Default TypeScript export is not properly built for a CommonJS use
Closed this issue · 1 comments
Is your feature request related to a problem? Please describe.
When building default export of this package in src/index.ts, CommonJS users will have to access it via default property.
dist/index.js
// ...
exports.default = createMiddleware;
// ...using the module
// not working
const express = require('express');
const mockServer = require('openapi-mock-express-middleware');
const app = express();
app.use(
'/api' /* root path for the mock server */,
mockServer({ file: '/absolute/path/to/your/openapi/spec.yml' })
);
// working
const express = require('express');
const mockServer = require('openapi-mock-express-middleware');
const app = express();
app.use(
'/api' /* root path for the mock server */,
mockServer.default({ file: '/absolute/path/to/your/openapi/spec.yml' })
);Describe the solution you'd like
tsconfig.json file is written as intended but the issue is due to TypeScript transpiling.

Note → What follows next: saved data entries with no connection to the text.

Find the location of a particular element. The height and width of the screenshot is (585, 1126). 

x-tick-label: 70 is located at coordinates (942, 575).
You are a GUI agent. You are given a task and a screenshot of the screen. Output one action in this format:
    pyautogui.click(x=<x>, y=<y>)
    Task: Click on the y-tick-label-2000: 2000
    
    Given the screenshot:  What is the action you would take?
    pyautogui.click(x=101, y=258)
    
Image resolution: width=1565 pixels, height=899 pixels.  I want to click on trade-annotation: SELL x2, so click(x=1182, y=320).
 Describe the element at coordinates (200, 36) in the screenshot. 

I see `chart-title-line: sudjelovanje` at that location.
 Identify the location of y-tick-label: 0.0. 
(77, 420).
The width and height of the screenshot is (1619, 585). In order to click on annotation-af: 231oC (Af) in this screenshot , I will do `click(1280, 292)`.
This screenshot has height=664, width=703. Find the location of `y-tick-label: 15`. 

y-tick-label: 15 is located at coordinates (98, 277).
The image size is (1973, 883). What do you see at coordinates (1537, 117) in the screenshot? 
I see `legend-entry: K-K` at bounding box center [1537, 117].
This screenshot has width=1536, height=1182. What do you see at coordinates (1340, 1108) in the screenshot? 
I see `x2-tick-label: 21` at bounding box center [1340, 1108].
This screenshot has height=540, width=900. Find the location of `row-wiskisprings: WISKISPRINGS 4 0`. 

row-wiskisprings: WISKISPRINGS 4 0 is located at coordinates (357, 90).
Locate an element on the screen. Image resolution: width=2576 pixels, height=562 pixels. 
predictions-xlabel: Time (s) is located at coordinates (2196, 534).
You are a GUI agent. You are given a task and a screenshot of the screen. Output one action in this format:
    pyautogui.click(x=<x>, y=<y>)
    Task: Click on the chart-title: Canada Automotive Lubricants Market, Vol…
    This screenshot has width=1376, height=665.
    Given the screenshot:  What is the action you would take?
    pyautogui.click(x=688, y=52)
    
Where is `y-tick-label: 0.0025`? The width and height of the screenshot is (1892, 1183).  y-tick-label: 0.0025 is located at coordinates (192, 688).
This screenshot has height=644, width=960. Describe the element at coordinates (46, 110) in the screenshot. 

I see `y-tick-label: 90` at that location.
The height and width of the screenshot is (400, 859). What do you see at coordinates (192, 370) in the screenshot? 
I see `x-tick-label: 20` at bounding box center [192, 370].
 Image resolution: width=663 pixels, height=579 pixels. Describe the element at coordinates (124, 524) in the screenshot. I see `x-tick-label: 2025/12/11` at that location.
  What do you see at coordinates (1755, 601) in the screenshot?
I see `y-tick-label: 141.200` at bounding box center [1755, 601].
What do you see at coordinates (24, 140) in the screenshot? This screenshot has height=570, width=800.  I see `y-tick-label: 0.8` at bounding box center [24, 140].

I don't think there is a perfect way to handle this, I would suggest to not use a default export and export createMiddleware as a const. I would also rename it to createMockMiddleware that I personnaly find more meaningful.
src/index.ts
// ...
export const createMockMiddleware = ({
// ...using the module
const express = require('express');
const { createMockMiddleware } = require('openapi-mock-express-middleware');
const app = express();
app.use(
'/api' /* root path for the mock server */,
createMockMiddleware({ file: '/absolute/path/to/your/openapi/spec.yml' })
);Describe alternatives you've considered
We also could use the export = syntax but would mean to use a import ... = require(...) syntax, which is just mixing ES6 with CommonJS and I don't think it would be the best option to stay consistent.
Additional context
You are right. Named imports look better.